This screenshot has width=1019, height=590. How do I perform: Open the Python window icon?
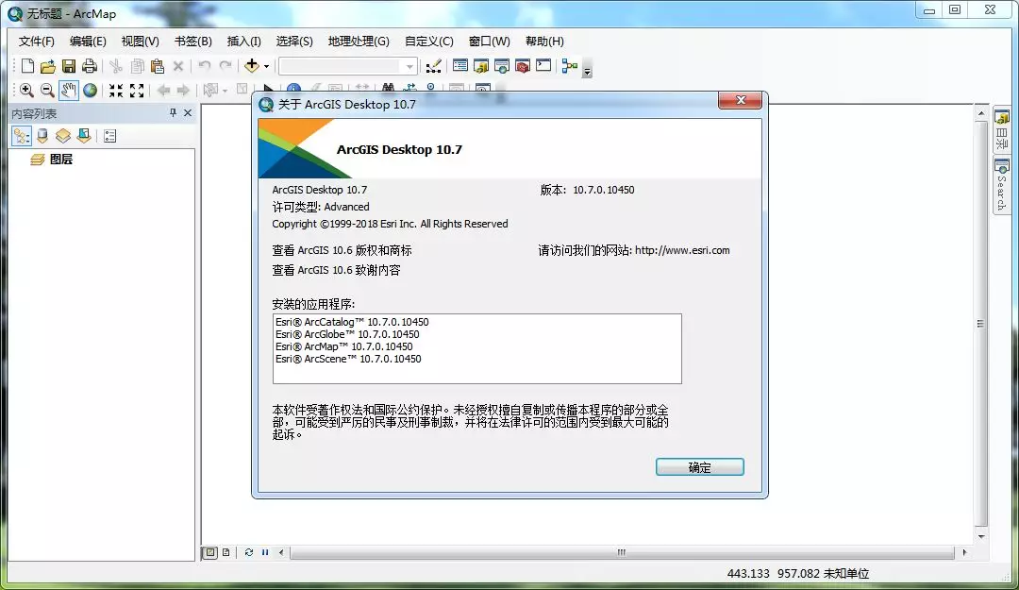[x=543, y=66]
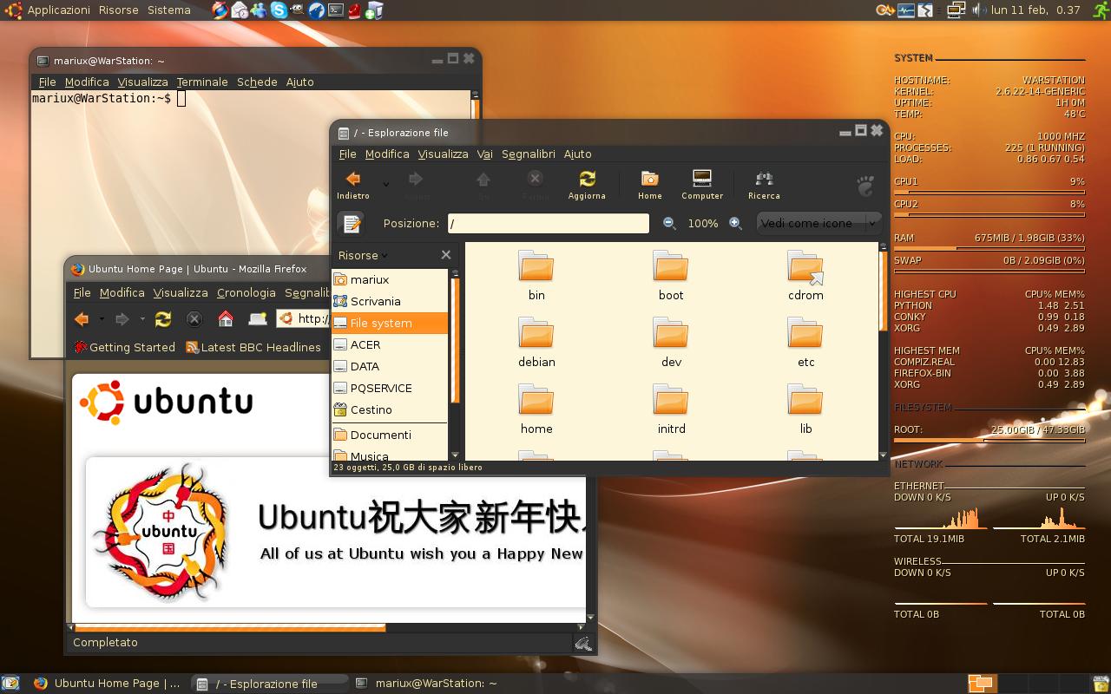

^^^^^^^^

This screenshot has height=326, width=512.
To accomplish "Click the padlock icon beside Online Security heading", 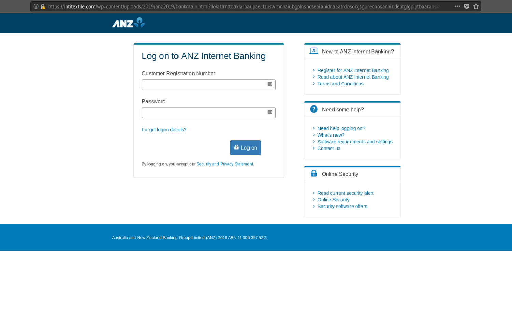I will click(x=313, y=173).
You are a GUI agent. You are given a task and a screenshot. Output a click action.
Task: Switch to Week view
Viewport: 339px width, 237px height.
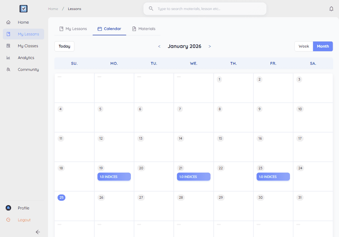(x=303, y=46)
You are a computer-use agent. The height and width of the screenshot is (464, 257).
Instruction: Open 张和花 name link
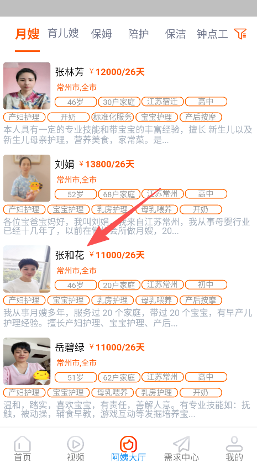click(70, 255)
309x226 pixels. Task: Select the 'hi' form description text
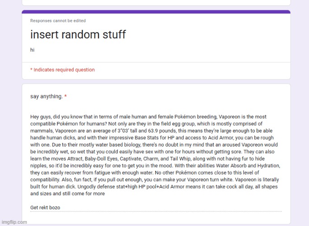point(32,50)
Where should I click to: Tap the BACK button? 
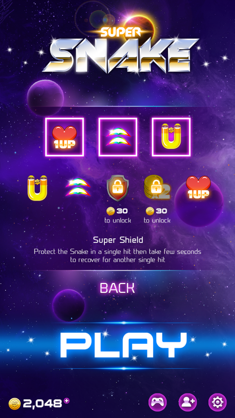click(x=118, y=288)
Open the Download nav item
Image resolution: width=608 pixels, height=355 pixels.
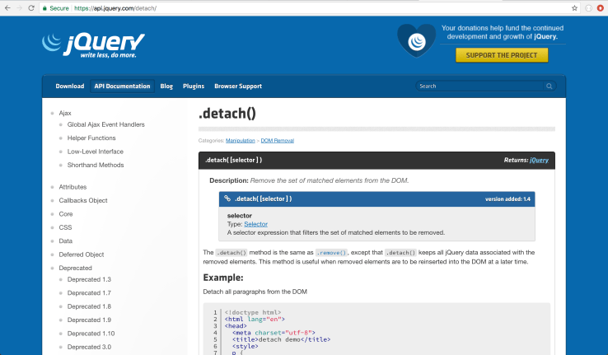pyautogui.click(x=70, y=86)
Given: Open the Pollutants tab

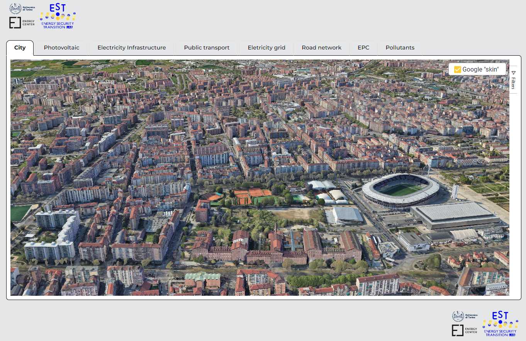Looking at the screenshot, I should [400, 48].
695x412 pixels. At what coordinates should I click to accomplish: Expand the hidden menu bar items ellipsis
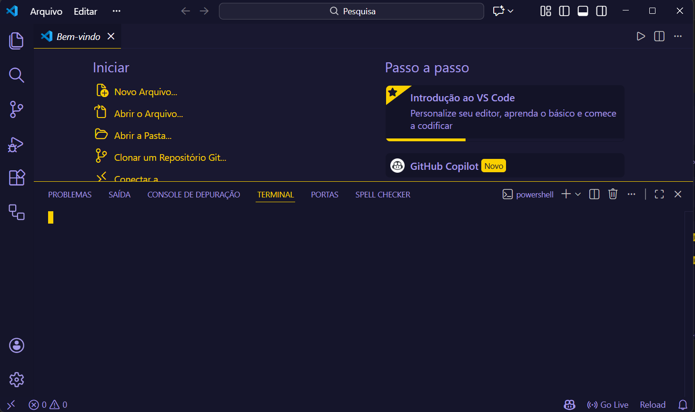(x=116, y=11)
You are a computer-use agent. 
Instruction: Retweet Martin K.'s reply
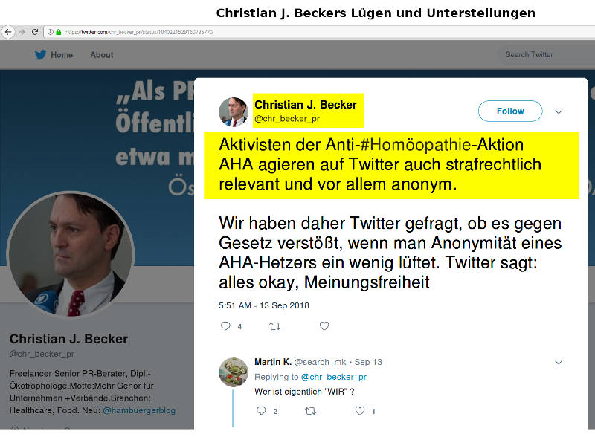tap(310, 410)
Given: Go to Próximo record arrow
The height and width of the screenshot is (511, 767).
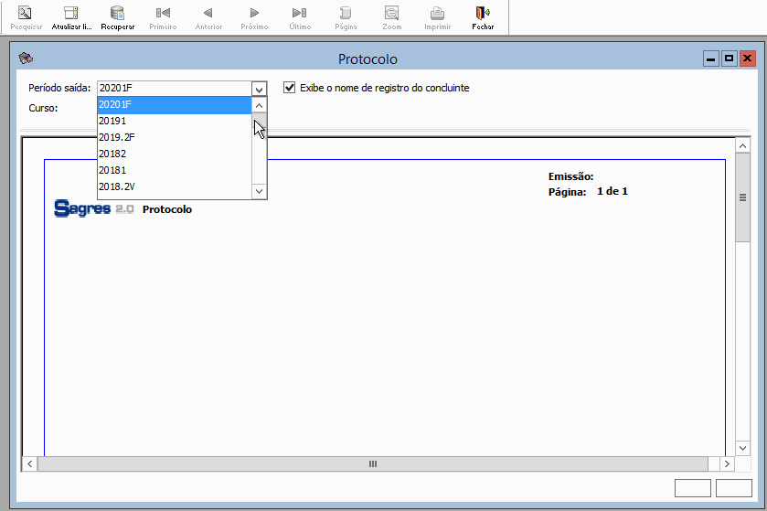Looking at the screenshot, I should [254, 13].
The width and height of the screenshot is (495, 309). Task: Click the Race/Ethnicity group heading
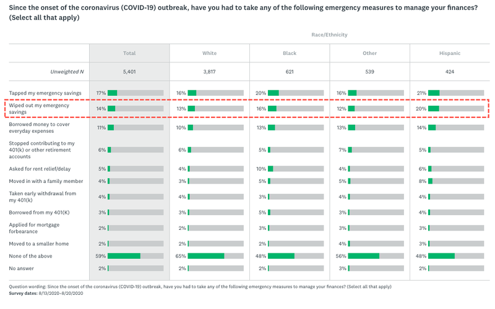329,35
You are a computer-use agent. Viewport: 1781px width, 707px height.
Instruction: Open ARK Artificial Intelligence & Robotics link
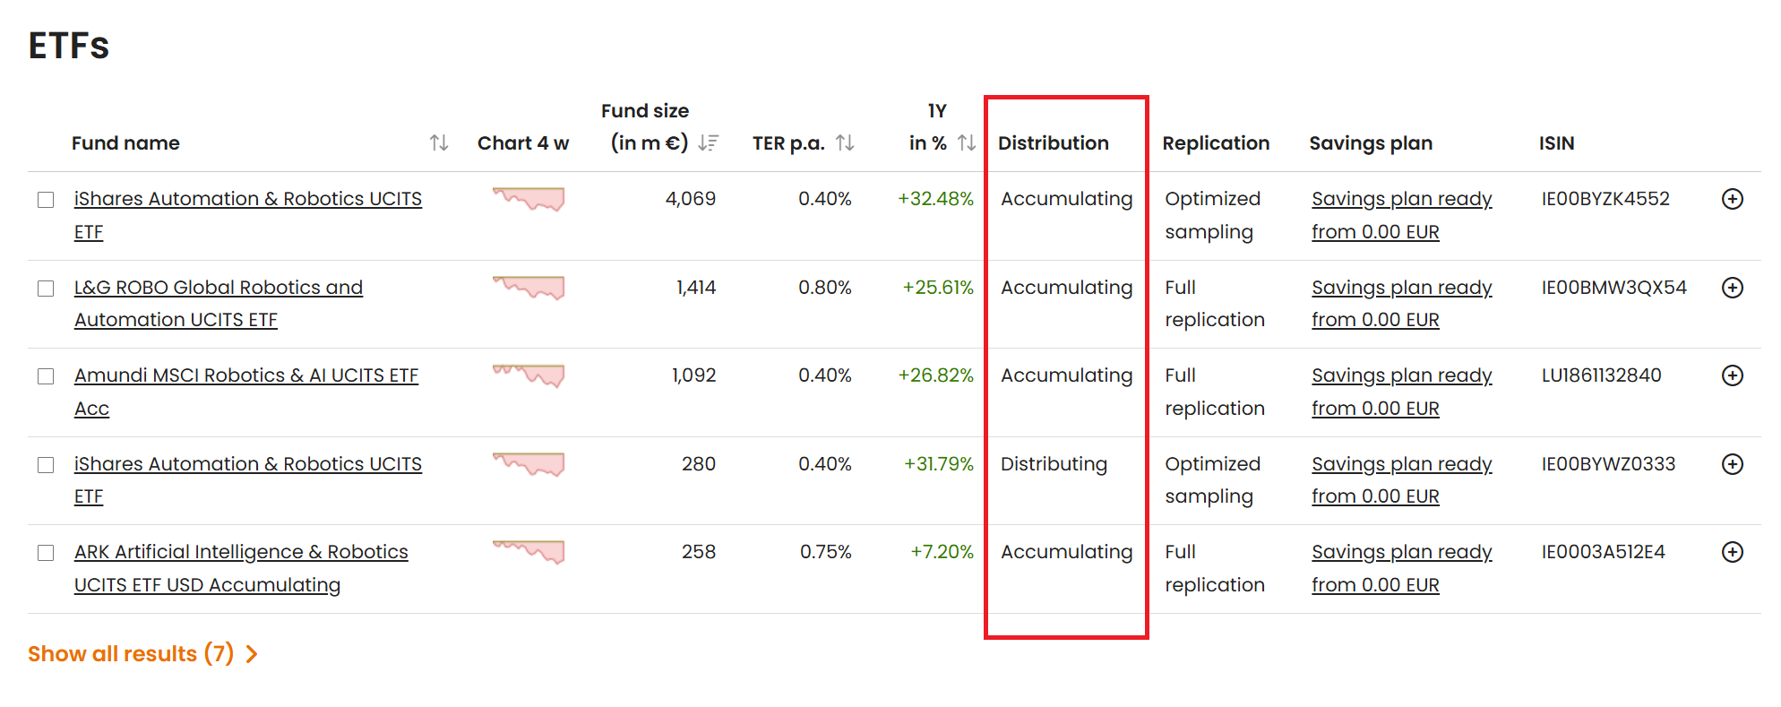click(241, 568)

^^^^^^^^

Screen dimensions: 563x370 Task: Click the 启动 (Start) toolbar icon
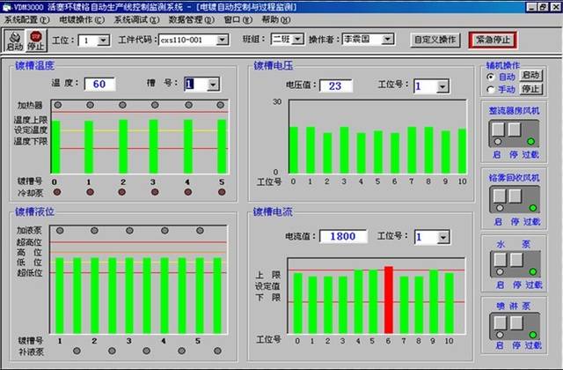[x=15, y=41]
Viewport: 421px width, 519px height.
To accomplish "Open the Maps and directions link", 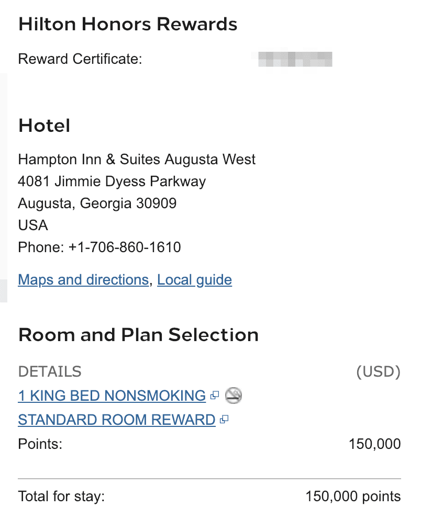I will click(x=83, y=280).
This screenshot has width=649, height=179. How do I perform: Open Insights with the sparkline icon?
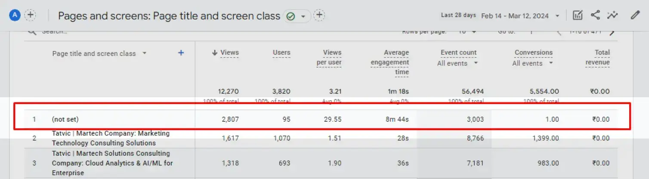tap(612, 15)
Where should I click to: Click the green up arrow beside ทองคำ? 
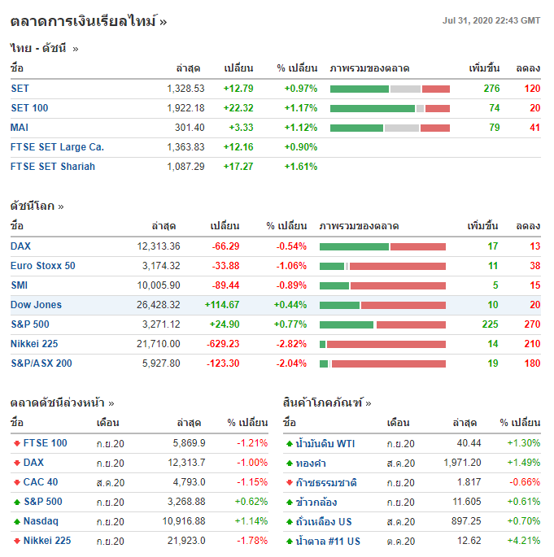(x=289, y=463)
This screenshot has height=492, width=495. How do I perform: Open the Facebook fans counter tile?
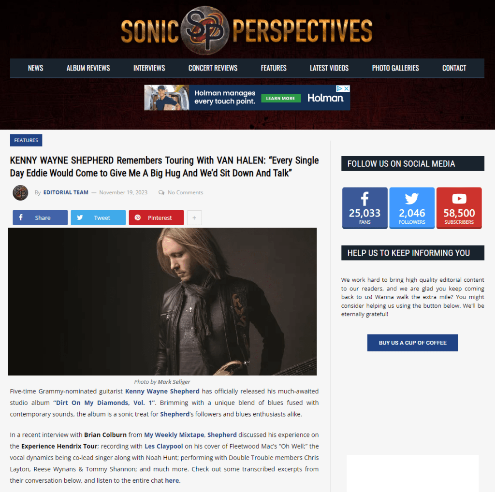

^^^^^^^^

#### Work instruction
Check each line above for the string "computer" and copy the ones that have it.

#### Solution to this exercise
You are a computer-use agent. The height and width of the screenshot is (464, 257).
You are a computer-use agent. 
You are a computer-use agent. Viewport: 1781px width, 707px height.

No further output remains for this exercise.